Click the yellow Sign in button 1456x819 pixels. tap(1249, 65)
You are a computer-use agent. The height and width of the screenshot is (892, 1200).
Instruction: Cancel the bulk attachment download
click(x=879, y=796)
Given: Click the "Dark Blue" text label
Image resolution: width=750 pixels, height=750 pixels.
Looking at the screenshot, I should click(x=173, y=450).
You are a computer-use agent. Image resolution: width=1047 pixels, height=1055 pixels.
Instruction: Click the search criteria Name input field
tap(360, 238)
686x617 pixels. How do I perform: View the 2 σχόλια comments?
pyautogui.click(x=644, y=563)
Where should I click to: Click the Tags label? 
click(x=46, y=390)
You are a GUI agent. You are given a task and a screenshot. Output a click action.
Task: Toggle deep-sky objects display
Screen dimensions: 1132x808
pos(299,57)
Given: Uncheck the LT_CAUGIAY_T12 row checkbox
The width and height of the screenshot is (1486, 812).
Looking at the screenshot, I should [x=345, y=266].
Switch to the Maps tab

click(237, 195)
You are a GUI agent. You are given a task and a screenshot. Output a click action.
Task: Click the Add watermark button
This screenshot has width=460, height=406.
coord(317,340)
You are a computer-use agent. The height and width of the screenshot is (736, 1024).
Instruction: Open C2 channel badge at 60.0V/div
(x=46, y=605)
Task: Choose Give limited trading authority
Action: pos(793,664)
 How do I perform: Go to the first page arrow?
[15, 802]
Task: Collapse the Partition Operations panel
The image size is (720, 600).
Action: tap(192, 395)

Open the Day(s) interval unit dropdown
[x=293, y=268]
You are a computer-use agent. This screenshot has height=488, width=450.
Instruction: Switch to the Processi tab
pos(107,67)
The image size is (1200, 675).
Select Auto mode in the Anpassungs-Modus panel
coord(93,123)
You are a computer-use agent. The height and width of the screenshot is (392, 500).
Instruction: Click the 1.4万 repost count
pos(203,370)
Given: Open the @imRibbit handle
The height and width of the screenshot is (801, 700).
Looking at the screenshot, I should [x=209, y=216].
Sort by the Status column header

* _DIRECTION_:
Lay out everything from the line containing "Open the Day(s) interval unit dropdown" down to the line containing "pos(107,67)" as a two-column CSV with the headers instruction and action. Give one line for each row, with its text under instruction and its answer under action, each in a single quoted field and with line breaks replaced by spaces.

* _THE ANSWER_:
instruction,action
"Open the Day(s) interval unit dropdown","[x=293, y=268]"
"You are a computer-use agent. This screenshot has height=488, width=450. Instruction: Switch to the Processi tab","pos(107,67)"